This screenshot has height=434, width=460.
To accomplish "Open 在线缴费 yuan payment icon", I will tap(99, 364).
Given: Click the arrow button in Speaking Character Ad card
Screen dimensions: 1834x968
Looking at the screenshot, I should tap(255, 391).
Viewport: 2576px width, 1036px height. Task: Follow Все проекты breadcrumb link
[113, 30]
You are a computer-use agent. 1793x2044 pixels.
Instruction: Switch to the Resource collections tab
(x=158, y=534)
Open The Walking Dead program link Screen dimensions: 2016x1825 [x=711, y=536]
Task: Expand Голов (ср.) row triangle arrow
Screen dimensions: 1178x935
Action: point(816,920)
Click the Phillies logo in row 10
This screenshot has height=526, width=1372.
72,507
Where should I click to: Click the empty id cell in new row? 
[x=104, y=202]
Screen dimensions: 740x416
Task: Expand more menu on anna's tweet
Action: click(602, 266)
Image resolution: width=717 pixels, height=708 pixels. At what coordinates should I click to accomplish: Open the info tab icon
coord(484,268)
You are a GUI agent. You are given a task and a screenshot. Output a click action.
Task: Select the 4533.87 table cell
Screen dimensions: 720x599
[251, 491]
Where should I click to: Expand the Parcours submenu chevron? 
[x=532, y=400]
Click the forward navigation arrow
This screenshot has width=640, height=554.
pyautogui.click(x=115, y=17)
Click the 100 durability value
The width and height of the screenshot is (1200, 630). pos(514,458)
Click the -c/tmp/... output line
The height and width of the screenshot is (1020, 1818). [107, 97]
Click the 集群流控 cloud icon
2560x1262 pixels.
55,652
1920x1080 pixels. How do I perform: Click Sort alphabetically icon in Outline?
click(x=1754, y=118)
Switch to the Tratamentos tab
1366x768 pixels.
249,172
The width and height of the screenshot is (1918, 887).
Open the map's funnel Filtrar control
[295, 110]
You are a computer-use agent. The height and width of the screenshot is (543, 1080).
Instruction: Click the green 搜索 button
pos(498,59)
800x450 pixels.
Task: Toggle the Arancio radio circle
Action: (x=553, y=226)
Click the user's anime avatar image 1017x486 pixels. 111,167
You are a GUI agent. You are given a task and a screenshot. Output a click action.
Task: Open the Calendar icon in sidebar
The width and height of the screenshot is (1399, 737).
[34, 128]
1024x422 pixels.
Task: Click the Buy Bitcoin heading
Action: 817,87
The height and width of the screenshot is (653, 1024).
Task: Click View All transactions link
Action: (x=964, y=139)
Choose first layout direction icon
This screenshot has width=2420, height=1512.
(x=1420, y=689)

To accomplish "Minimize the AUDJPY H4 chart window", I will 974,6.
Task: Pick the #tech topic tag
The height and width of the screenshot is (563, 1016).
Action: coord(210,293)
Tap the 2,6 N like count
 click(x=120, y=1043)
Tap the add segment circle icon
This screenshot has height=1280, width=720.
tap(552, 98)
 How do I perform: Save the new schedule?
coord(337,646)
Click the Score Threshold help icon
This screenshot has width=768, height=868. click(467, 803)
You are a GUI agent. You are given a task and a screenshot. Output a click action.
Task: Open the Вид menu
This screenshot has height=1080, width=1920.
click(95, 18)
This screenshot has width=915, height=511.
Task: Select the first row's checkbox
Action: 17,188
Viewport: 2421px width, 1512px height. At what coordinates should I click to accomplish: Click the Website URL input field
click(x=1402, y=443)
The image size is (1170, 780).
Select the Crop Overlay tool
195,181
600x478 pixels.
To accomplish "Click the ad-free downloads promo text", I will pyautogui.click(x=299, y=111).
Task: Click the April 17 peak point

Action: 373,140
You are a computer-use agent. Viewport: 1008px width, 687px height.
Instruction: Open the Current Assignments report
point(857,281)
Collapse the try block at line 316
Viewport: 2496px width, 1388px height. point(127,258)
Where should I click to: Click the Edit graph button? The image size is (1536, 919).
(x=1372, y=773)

■ GOAL ■
Put every line of the records above into a JSON list of strings, one string per line, leaving out blank lines.

■ COMPLETE OUTPUT ■
[
  "This screenshot has height=434, width=460.",
  "To accomplish \"Open 在线缴费 yuan payment icon\", I will tap(99, 364).",
  "Given: Click the arrow button in Speaking Character Ad card",
  "Screen dimensions: 1834x968",
  "Looking at the screenshot, I should tap(255, 391).",
  "Viewport: 2576px width, 1036px height. Task: Follow Все проекты breadcrumb link",
  "[113, 30]",
  "You are a computer-use agent. 1793x2044 pixels.",
  "Instruction: Switch to the Resource collections tab",
  "(x=158, y=534)",
  "Open The Walking Dead program link Screen dimensions: 2016x1825 [x=711, y=536]",
  "Task: Expand Голов (ср.) row triangle arrow",
  "Screen dimensions: 1178x935",
  "Action: point(816,920)",
  "Click the Phillies logo in row 10",
  "This screenshot has height=526, width=1372.",
  "72,507",
  "Where should I click to: Click the empty id cell in new row? ",
  "[x=104, y=202]",
  "Screen dimensions: 740x416",
  "Task: Expand more menu on anna's tweet",
  "Action: click(602, 266)",
  "Image resolution: width=717 pixels, height=708 pixels. At what coordinates should I click to accomplish: Open the info tab icon",
  "coord(484,268)",
  "You are a GUI agent. You are given a task and a screenshot. Output a click action.",
  "Task: Select the 4533.87 table cell",
  "Screen dimensions: 720x599",
  "[251, 491]",
  "Where should I click to: Expand the Parcours submenu chevron? ",
  "[x=532, y=400]",
  "Click the forward navigation arrow",
  "This screenshot has width=640, height=554.",
  "pyautogui.click(x=115, y=17)",
  "Click the 100 durability value",
  "The width and height of the screenshot is (1200, 630). pos(514,458)",
  "Click the -c/tmp/... output line",
  "The height and width of the screenshot is (1020, 1818). [107, 97]",
  "Click the 集群流控 cloud icon",
  "2560x1262 pixels.",
  "55,652",
  "1920x1080 pixels. How do I perform: Click Sort alphabetically icon in Outline?",
  "click(x=1754, y=118)",
  "Switch to the Tratamentos tab",
  "1366x768 pixels.",
  "249,172",
  "The width and height of the screenshot is (1918, 887).",
  "Open the map's funnel Filtrar control",
  "[295, 110]",
  "You are a computer-use agent. The height and width of the screenshot is (543, 1080).",
  "Instruction: Click the green 搜索 button",
  "pos(498,59)",
  "800x450 pixels.",
  "Task: Toggle the Arancio radio circle",
  "Action: (x=553, y=226)",
  "Click the user's anime avatar image 1017x486 pixels. 111,167",
  "You are a GUI agent. You are given a task and a screenshot. Output a click action.",
  "Task: Open the Calendar icon in sidebar",
  "The width and height of the screenshot is (1399, 737).",
  "[34, 128]",
  "1024x422 pixels.",
  "Task: Click the Buy Bitcoin heading",
  "Action: 817,87",
  "The height and width of the screenshot is (653, 1024).",
  "Task: Click View All transactions link",
  "Action: (x=964, y=139)",
  "Choose first layout direction icon",
  "This screenshot has width=2420, height=1512.",
  "(x=1420, y=689)",
  "To accomplish \"Minimize the AUDJPY H4 chart window\", I will 974,6.",
  "Task: Pick the #tech topic tag",
  "The height and width of the screenshot is (563, 1016).",
  "Action: coord(210,293)",
  "Tap the 2,6 N like count",
  " click(x=120, y=1043)",
  "Tap the add segment circle icon",
  "This screenshot has height=1280, width=720.",
  "tap(552, 98)",
  " How do I perform: Save the new schedule?",
  "coord(337,646)",
  "Click the Score Threshold help icon",
  "This screenshot has width=768, height=868. click(467, 803)",
  "You are a GUI agent. You are given a task and a screenshot. Output a click action.",
  "Task: Open the Вид menu",
  "This screenshot has height=1080, width=1920.",
  "click(95, 18)",
  "This screenshot has width=915, height=511.",
  "Task: Select the first row's checkbox",
  "Action: 17,188",
  "Viewport: 2421px width, 1512px height. At what coordinates should I click to accomplish: Click the Website URL input field",
  "click(x=1402, y=443)",
  "The image size is (1170, 780).",
  "Select the Crop Overlay tool",
  "195,181",
  "600x478 pixels.",
  "To accomplish \"Click the ad-free downloads promo text\", I will pyautogui.click(x=299, y=111).",
  "Task: Click the April 17 peak point",
  "Action: 373,140",
  "You are a computer-use agent. Viewport: 1008px width, 687px height.",
  "Instruction: Open the Current Assignments report",
  "point(857,281)",
  "Collapse the try block at line 316",
  "Viewport: 2496px width, 1388px height. point(127,258)",
  "Where should I click to: Click the Edit graph button? The image size is (1536, 919).",
  "(x=1372, y=773)"
]